Dozens of firms are developing cultivated chicken, beef and pork in an effort to reduce the impact of industrial livestock production on the environment and provide drug-free and cruelty-free meat.
And now the San Francisco-based company Eat Just will start offering lab-grown chicken meat in Singapore, after getting regulatory approval on Wednesday from the Singapore Food Agency.
Currently, about 130 million chickens are slaughtered every day for their meat. By weight, 60 percent of the mammals on Earth are livestock, 36 percent are humans and 4 percent are wild, says Britain’s Guardian newspaper.
Livestock accounts for about 14.5 percent of the world’s greenhouse gas emissions each year — roughly equivalent to the combined emissions of cars, trucks, planes and ships, says The New York Times. Per gram of protein, cattle production has more of an impact than pork, chicken or eggs, mainly because cattle belch methane, a potent greenhouse gas.
Activists say chicken consumption is a key factor behind Amazon deforestation, says the Financial Times.
Lab-grown chicken is made of genuine chicken cells, but it’s grown on a cell-growth scaffold in a factory instead of in a live animal, says Vox.
The approach differs from plant-based meats like the Impossible Burger or Beyond Meat, which use plant proteins to create products that taste like meat, says Vox. Plant-based meat often tastes very similar to the meat products it replaces, but it isn't identical on a cellular level.
The lab-grown approach can be used for beef, pork, and other animal products, but chickens are the most appealing place to start, says Vox.
First, chickens represent most of the animals raised and killed for their meat in the United States, and they're raised in "particularly appalling conditions," says Vox. Second, the biggest challenge for lab-grown meat so far has been getting the structure of the meat right: Lab-grown products don’t as yet have the texture of tissue produced in an animal.

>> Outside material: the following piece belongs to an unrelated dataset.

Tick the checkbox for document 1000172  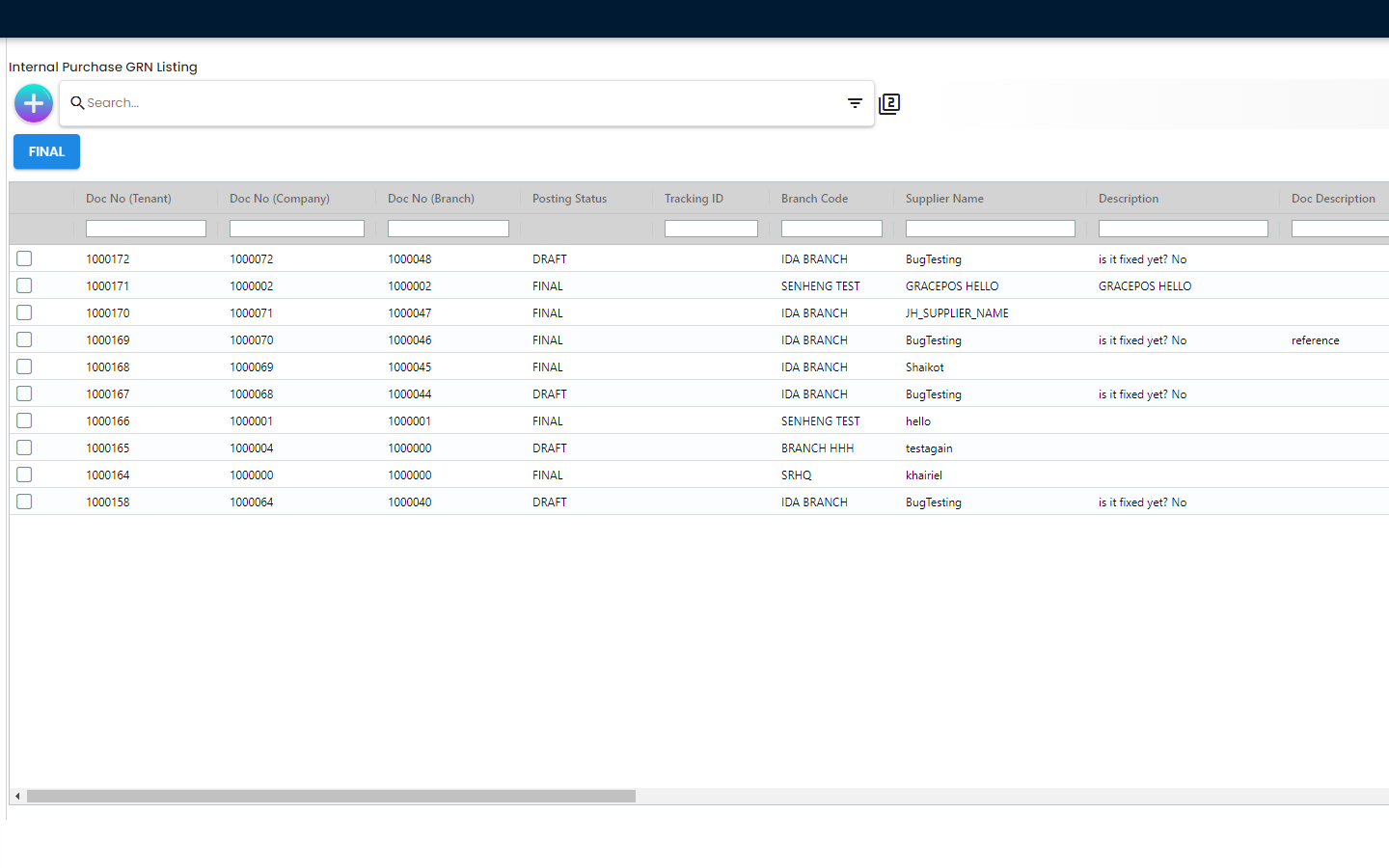tap(24, 258)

That would make a lab-grown steak disappointing, but it’s less of a limitation for many chicken products — such as the chicken nuggets to be available in Singapore.
A city state of 5.7 million people, Singapore currently produces only about 10 percent of its food. But it has ambitious plans to increase local production over the next decade by supporting high-tech farming and new means of food production, says Reuters.